◆ WORK INSTRUCTION
Copy the data below. Keep every line exactly as it is.

++++ MATERIAL PROVIDED ++++

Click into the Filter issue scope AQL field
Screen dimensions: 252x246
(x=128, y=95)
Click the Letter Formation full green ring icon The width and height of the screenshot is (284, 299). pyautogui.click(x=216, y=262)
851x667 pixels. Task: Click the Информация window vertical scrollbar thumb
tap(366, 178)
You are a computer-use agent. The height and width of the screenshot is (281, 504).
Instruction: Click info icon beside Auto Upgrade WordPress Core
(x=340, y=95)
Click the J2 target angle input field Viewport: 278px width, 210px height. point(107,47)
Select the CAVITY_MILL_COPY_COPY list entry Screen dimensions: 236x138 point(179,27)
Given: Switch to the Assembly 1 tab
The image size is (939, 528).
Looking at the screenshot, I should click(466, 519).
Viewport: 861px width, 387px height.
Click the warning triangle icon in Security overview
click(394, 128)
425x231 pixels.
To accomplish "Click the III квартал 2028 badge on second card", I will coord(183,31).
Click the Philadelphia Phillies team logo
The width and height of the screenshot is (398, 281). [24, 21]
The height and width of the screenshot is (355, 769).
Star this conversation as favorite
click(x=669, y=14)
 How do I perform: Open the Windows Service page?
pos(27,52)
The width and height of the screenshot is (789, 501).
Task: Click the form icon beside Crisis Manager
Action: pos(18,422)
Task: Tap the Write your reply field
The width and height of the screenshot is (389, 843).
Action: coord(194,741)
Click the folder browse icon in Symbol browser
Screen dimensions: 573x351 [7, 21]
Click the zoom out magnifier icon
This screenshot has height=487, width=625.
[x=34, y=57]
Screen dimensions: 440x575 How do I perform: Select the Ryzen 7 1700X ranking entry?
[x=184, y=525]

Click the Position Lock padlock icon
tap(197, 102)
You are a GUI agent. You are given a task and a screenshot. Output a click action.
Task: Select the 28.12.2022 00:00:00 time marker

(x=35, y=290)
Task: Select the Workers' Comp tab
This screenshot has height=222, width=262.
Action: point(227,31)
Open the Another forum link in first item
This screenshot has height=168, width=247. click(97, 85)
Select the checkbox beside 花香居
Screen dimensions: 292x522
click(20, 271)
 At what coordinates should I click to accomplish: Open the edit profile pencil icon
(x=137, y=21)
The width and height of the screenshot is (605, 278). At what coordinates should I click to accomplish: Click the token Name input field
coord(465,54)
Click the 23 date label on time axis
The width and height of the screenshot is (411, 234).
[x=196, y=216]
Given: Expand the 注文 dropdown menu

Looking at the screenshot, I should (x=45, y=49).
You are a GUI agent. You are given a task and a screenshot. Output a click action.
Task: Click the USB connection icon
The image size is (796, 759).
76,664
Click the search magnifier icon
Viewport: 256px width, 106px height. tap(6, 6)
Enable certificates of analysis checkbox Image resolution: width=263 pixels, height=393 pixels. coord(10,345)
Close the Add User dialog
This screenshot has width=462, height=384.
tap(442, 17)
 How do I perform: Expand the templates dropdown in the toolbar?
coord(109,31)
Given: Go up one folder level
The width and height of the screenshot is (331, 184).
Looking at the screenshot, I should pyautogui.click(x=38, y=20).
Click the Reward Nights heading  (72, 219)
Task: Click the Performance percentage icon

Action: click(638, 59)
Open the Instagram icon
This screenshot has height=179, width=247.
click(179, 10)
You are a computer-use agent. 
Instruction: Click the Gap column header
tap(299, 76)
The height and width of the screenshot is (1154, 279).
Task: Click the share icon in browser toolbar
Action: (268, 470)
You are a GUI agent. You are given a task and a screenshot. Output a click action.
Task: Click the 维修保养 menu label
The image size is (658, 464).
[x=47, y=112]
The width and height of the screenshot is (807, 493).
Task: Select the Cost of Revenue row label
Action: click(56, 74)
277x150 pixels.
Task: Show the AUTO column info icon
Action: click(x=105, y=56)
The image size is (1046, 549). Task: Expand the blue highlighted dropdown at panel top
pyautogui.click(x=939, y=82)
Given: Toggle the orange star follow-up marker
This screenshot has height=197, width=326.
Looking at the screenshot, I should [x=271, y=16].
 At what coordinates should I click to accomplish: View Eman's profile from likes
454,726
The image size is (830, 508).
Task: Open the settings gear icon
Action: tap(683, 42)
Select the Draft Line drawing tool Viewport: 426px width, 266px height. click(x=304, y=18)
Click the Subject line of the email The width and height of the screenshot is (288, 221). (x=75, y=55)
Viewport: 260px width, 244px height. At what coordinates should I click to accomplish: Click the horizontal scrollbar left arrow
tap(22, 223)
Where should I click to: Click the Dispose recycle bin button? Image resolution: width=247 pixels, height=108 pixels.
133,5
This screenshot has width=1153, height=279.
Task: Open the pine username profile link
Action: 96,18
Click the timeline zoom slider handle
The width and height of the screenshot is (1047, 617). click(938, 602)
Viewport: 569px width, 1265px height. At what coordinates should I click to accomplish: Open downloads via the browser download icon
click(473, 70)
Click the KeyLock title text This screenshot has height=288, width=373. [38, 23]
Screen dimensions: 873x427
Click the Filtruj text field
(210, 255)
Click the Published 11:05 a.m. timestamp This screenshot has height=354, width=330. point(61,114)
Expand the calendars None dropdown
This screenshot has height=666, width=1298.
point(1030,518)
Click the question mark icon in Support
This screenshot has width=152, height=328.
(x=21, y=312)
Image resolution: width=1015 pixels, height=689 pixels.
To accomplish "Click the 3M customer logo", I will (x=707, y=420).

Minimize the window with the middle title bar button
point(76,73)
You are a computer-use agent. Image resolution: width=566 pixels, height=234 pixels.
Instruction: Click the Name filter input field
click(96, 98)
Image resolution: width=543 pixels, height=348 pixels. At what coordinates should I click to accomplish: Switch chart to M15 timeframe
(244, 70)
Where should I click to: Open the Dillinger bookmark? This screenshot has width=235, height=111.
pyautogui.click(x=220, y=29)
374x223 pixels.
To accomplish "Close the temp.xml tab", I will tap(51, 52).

++++

◆ OUTPUT BELOW
Click into the Filter issue scope AQL field
Screen dimensions: 252x246
(x=128, y=95)
Click the Letter Formation full green ring icon The width and height of the screenshot is (284, 299). pyautogui.click(x=216, y=262)
851x667 pixels. Task: Click the Информация window vertical scrollbar thumb
tap(366, 178)
You are a computer-use agent. The height and width of the screenshot is (281, 504).
Instruction: Click info icon beside Auto Upgrade WordPress Core
(x=340, y=95)
Click the J2 target angle input field Viewport: 278px width, 210px height. point(107,47)
Select the CAVITY_MILL_COPY_COPY list entry Screen dimensions: 236x138 point(179,27)
Given: Switch to the Assembly 1 tab
The image size is (939, 528).
Looking at the screenshot, I should click(466, 519).
Viewport: 861px width, 387px height.
Click the warning triangle icon in Security overview
click(394, 128)
425x231 pixels.
To accomplish "Click the III квартал 2028 badge on second card", I will coord(183,31).
Click the Philadelphia Phillies team logo
The width and height of the screenshot is (398, 281). [24, 21]
The height and width of the screenshot is (355, 769).
Star this conversation as favorite
click(x=669, y=14)
 How do I perform: Open the Windows Service page?
pos(27,52)
The width and height of the screenshot is (789, 501).
Task: Click the form icon beside Crisis Manager
Action: pos(18,422)
Task: Tap the Write your reply field
The width and height of the screenshot is (389, 843).
Action: coord(194,741)
Click the folder browse icon in Symbol browser
Screen dimensions: 573x351 [7, 21]
Click the zoom out magnifier icon
This screenshot has height=487, width=625.
[x=34, y=57]
Screen dimensions: 440x575 How do I perform: Select the Ryzen 7 1700X ranking entry?
[x=184, y=525]

Click the Position Lock padlock icon
tap(197, 102)
You are a GUI agent. You are given a task and a screenshot. Output a click action.
Task: Select the 28.12.2022 00:00:00 time marker

(x=35, y=290)
Task: Select the Workers' Comp tab
This screenshot has height=222, width=262.
Action: point(227,31)
Open the Another forum link in first item
This screenshot has height=168, width=247. click(97, 85)
Select the checkbox beside 花香居
Screen dimensions: 292x522
click(20, 271)
 At what coordinates should I click to accomplish: Open the edit profile pencil icon
(x=137, y=21)
The width and height of the screenshot is (605, 278). At what coordinates should I click to accomplish: Click the token Name input field
coord(465,54)
Click the 23 date label on time axis
The width and height of the screenshot is (411, 234).
[x=196, y=216]
Given: Expand the 注文 dropdown menu

Looking at the screenshot, I should (x=45, y=49).
You are a GUI agent. You are given a task and a screenshot. Output a click action.
Task: Click the USB connection icon
The image size is (796, 759).
76,664
Click the search magnifier icon
Viewport: 256px width, 106px height. tap(6, 6)
Enable certificates of analysis checkbox Image resolution: width=263 pixels, height=393 pixels. coord(10,345)
Close the Add User dialog
This screenshot has width=462, height=384.
tap(442, 17)
 How do I perform: Expand the templates dropdown in the toolbar?
coord(109,31)
Given: Go up one folder level
The width and height of the screenshot is (331, 184).
Looking at the screenshot, I should pyautogui.click(x=38, y=20).
Click the Reward Nights heading  (72, 219)
Task: Click the Performance percentage icon

Action: click(638, 59)
Open the Instagram icon
This screenshot has height=179, width=247.
click(179, 10)
You are a computer-use agent. 
Instruction: Click the Gap column header
tap(299, 76)
The height and width of the screenshot is (1154, 279).
Task: Click the share icon in browser toolbar
Action: (268, 470)
You are a GUI agent. You are given a task and a screenshot. Output a click action.
Task: Click the 维修保养 menu label
The image size is (658, 464).
[x=47, y=112]
The width and height of the screenshot is (807, 493).
Task: Select the Cost of Revenue row label
Action: click(56, 74)
277x150 pixels.
Task: Show the AUTO column info icon
Action: click(x=105, y=56)
The image size is (1046, 549). Task: Expand the blue highlighted dropdown at panel top
pyautogui.click(x=939, y=82)
Given: Toggle the orange star follow-up marker
This screenshot has height=197, width=326.
Looking at the screenshot, I should [x=271, y=16].
 At what coordinates should I click to accomplish: View Eman's profile from likes
454,726
The image size is (830, 508).
Task: Open the settings gear icon
Action: tap(683, 42)
Select the Draft Line drawing tool Viewport: 426px width, 266px height. click(x=304, y=18)
Click the Subject line of the email The width and height of the screenshot is (288, 221). (x=75, y=55)
Viewport: 260px width, 244px height. At what coordinates should I click to accomplish: Click the horizontal scrollbar left arrow
tap(22, 223)
Where should I click to: Click the Dispose recycle bin button? Image resolution: width=247 pixels, height=108 pixels.
133,5
This screenshot has width=1153, height=279.
Task: Open the pine username profile link
Action: 96,18
Click the timeline zoom slider handle
The width and height of the screenshot is (1047, 617). click(938, 602)
Viewport: 569px width, 1265px height. At what coordinates should I click to accomplish: Open downloads via the browser download icon
click(473, 70)
Click the KeyLock title text This screenshot has height=288, width=373. [38, 23]
Screen dimensions: 873x427
Click the Filtruj text field
(210, 255)
Click the Published 11:05 a.m. timestamp This screenshot has height=354, width=330. point(61,114)
Expand the calendars None dropdown
This screenshot has height=666, width=1298.
point(1030,518)
Click the question mark icon in Support
This screenshot has width=152, height=328.
(x=21, y=312)
Image resolution: width=1015 pixels, height=689 pixels.
To accomplish "Click the 3M customer logo", I will (x=707, y=420).

Minimize the window with the middle title bar button
point(76,73)
You are a computer-use agent. Image resolution: width=566 pixels, height=234 pixels.
Instruction: Click the Name filter input field
click(96, 98)
Image resolution: width=543 pixels, height=348 pixels. At what coordinates should I click to accomplish: Switch chart to M15 timeframe
(244, 70)
Where should I click to: Open the Dillinger bookmark? This screenshot has width=235, height=111.
pyautogui.click(x=220, y=29)
374x223 pixels.
To accomplish "Close the temp.xml tab", I will tap(51, 52).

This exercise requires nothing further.